A conventional fluorescent display device adapted to provide graphical display and tht like is generally constructed in a manner to stretch fine wires of a uniform section in a vacuum casing and lead out both ends of the wires to the vacuum casing without subjecting the ends of the wires to any treatment to form the connection with an external circuit. Thus, such linear electrode construction in the conventional device raises a problem that the connection between both ends of the wires and the external circuit is not satisfactory because the both ends have a highly small area of contact with the external circuit to render soldering therebetween difficult. Another problem encountered with the conventional linear electrode construction is that the intervals between the fine wires are apt to be ununiform in the manufacturing process. Further, in the conventional construction, it is required to cut away the lead-out portions of the wires unnecessary for the connection with the external circuit. Nevertheless, it is highly troublesome to select such unnecessary lead-out wires. A further difficulty in the conventional linear electrode construction is that uniform tension is hard to be applied to all the wires because the wires have an extremely small section. Still a further problem is that the connection between the fine wires and the external circuit is readily injured because the lead-out portion of each wire is fine.

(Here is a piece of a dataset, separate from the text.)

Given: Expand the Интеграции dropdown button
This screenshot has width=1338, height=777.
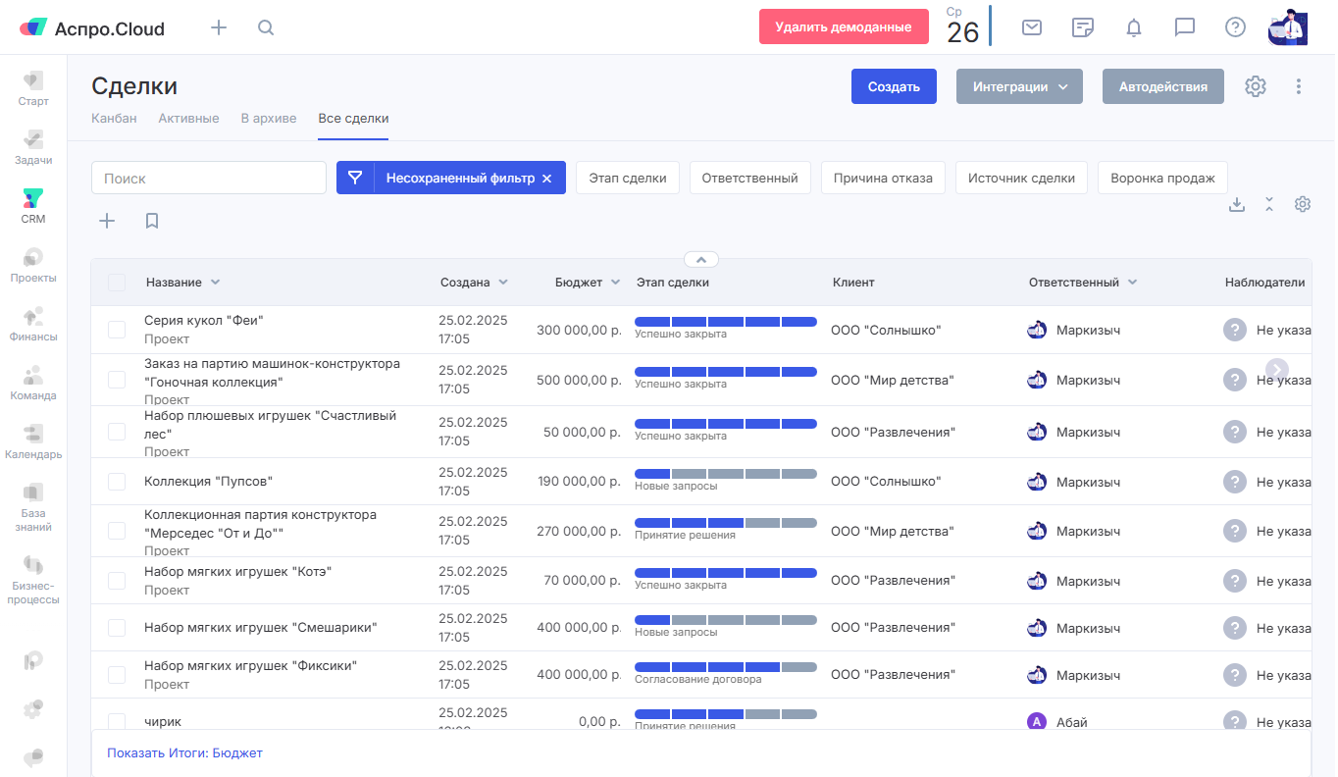Looking at the screenshot, I should 1019,86.
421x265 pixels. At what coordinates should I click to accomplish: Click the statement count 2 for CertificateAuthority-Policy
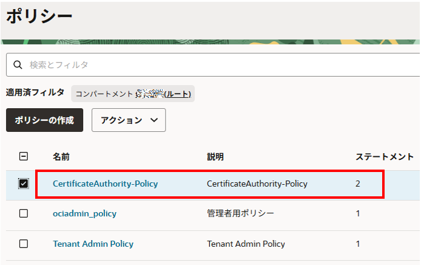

Thus, the conventional linear electrode construction does not allow a fluorescent display device to attain stable luminous display with high density.
The present invention has been made in view of the foregoing disdavantage of the prior art.
Accordingly, it is an object of the present invention to provide a linear electrode construction for a fluorescent display device which is capable of keeping the intervals between the connecting portions of adjacent linear electrodes and the intervals between the fine wire-like electrode portions of the linear electrodes uniform, respectively.
It is another object of the present invention to provide a linear electrode construction for a fluorescent display device which is capable of readily and effectively carrying out the connection with an external control circuit and highly readily selecting the fine wire-like electrode portions unnecessary for the connection with the external circuit to cut away the portions.
It is a further object of the present invention to provide a linear electrode construction for a fluorescent display device which is capable of uniformly applying to all the fine wire-like electrode portions tension sufficient to prevent the sagging during the operation with good reproducibility, to thereby carry out stable luminous display with high density.
It is still a further object of the present invention to provide a process for preparing a linear electrode construction for a fluorescent display device which is capable of readily providing a linear electrode construction adapted to accomplish stable luminous display with high density.
In accordance with one aspect of the present invention, there is provided a linear electrode construction for a fluorescent display device comprising anodes each having a phosphor layer deposited thereon, control electrodes and a cathode means arranged in a vacuum casing of said fluorescent display device which is formed by hermetically sealing a substrate and a front cover through side plates. At least one of the anodes and the control electrodes each include an electrode portion formed into a fine wire-like shape and a connecting terminal portion integral with the electrode portion at one end thereof. The connecting terminal portion is formed to have a width larger than the electrode portion and is securely interposed between the side plates and substrate, and arranged side by side at the exterior of the vacuum casing. The fine wire-like electrode portions is fixed between the substrate and plates opposite to the side plates on which the corresponding connecting terminal portions are fixed.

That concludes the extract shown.